Oggi parlare di fatica in educazione è un argomento con molte sfaccettature. Nel sentire comune, non è riconosciuta come aspetto rilevante del mestiere dell’educatore, ma chi svolge questo mestiere prova quotidianamente il senso della fatica e della spossatezza che consegue al lavoro in campo educativo con tutte le utenze.


La fatica dell’educatore la dividerei in alcuni aspetti che mi sembrano di rilevanza:


FATICA EMOTIVA

Tantissima e continua, devi sempre essere sul pezzo, capace di interagire con l’educando in modo corretto: performante e attento alle richieste-esigenze. Accogliente, capace di dare risposte eque, senza intoppi emotivi. Così per otto ore al giorno. Ma gli educatori sono delle persone che non sono mai neutre, hanno vissuti, emozioni, pensieri che spesso interferiscono nella relazione educativa. Inoltre nelle relazioni educative complesse con utenti speciali: minori in difficoltà di ogni genere, carcerati, disabili, senza tetto, migranti, la gestione dello stress non è semplice e genera nell’educatore rabbia, sensi di colpa. Quanta fatica! Le emozioni dell’educatore si intrecciano con il dolore dell’utente, con i suoi vissuti complessi, questa commistione è spesso complessa e trovare il bandolo della matassa per il professionista non è mai una passeggiata.


FATICA FISICA Le emozioni dell’educatore incidono moltissimo sui lavori di relazione e di aiuto, generano contrazioni fisiche importanti se perpetrate nel tempo, che incidono nella vita del singolo operatore. Poi esiste una reale difficoltà di prestazione fisica e mentale che apparentemente non è comparabile ad altri lavori più manuali, ma esiste e spesso è consistente nell’arco della giornata. Sollevare pesi, spostare carrozzine, proporre attività ludiche di vario genere, freddo in inverno e caldo d’estate, il sonno perso per le urgenze notturne ecc.

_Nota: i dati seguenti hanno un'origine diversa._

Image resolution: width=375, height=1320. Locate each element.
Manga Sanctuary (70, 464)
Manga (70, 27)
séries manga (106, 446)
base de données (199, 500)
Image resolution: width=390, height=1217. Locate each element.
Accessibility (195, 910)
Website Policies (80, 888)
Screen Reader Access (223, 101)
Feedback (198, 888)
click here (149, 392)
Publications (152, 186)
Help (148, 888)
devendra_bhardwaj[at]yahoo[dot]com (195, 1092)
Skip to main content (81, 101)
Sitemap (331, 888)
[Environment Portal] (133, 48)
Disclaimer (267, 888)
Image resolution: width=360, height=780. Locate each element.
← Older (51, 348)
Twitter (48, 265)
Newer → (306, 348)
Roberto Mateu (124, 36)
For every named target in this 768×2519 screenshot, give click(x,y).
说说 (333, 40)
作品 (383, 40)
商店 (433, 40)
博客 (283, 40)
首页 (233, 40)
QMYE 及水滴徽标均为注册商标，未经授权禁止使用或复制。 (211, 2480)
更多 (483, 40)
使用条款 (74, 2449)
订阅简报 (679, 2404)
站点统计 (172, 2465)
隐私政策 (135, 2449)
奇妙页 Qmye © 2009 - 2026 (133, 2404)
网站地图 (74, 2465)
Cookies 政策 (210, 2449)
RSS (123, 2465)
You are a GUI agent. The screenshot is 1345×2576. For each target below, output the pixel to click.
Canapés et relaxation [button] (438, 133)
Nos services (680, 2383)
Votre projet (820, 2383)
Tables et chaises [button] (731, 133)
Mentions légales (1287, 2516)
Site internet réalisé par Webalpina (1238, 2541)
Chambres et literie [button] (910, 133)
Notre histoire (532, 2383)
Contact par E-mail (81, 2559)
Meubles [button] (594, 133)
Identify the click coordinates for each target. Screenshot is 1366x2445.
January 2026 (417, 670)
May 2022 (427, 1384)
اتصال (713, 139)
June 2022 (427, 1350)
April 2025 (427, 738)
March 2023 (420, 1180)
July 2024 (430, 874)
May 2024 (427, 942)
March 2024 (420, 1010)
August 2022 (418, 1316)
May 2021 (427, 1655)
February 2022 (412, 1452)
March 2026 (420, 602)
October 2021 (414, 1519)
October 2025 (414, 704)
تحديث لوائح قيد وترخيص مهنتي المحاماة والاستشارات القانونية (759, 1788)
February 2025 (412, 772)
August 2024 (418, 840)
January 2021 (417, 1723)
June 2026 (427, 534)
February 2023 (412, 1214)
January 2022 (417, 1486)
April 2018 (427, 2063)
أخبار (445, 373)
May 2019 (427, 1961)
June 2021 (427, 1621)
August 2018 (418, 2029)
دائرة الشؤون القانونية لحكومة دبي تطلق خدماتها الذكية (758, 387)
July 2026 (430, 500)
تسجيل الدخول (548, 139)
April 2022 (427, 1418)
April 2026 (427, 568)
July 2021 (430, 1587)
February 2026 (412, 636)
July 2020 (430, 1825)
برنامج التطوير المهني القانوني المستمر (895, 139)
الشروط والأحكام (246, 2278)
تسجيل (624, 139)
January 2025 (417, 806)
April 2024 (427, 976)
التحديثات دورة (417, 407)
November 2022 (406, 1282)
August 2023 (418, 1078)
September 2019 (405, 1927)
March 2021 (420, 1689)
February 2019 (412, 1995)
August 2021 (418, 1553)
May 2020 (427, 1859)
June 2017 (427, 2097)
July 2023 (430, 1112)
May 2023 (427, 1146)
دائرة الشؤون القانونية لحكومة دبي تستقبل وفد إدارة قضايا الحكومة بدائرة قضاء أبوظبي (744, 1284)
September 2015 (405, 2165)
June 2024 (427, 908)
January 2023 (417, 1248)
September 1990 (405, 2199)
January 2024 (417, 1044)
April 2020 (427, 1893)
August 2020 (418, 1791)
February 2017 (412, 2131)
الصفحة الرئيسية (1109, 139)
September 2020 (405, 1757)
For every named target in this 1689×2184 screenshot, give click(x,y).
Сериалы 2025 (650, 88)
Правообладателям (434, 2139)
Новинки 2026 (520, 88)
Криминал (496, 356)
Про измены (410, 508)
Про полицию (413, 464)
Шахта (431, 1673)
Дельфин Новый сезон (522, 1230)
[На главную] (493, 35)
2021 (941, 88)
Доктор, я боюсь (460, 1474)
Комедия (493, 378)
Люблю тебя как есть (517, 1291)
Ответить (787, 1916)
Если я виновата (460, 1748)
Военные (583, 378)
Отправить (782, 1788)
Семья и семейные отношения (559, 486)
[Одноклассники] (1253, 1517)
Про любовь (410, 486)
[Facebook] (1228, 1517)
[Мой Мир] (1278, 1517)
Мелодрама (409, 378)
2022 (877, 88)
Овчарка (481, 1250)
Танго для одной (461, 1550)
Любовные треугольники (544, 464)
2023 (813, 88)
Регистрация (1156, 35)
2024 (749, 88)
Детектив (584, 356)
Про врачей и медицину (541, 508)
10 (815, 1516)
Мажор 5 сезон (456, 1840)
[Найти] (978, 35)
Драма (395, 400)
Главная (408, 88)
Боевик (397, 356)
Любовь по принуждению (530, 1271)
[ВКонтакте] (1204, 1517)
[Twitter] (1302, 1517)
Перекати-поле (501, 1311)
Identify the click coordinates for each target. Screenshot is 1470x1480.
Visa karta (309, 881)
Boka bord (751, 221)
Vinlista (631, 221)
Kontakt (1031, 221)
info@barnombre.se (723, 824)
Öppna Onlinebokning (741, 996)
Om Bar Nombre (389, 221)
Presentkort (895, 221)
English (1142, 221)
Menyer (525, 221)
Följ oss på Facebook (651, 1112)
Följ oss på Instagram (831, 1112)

FATICA DELLA RELAZIONE EDUCATIVA Sostenere una relazione educativa è complesso, intersecano tanti aspetti dei vissuti del professionista, alcuni molto nascosti che però innescano reazioni personali sfaccettate e con effetti non sempre lineari sia con l’utenza con cui si lavora, sia con i colleghi e l’equipe.


Come si esce dalla fatica? Dalla fatica spesso non si esce solo con il riposo o le ferie, gli aspetti emotivi, caratteriali e relazionali non si affievoliscono, permangono e per non andare in burn-out è necessario promuovere alcune accortezze che spesso per motivi economici non vengono attuate dai committenti o gestori del servizio: cooperative, stato italiano, enti morali, associazioni no profit ecc.

La supervisione in equipe è fondamentale nei lavori educativi. Permette di dissolvere i conflitti tra colleghi, ma non solo analizza le relazioni e l’intervento educativo e insieme si trovano vie sinergiche per lavorare con tranquillità con l’utente. Inoltre il professionista in supervisione analizza alcuni suoi atteggiamenti e interventi e ne analizza con serenità le criticità e il potenziale,la riflessione e alcune strategie adeguate possono nel tempo condurre alla soluzione.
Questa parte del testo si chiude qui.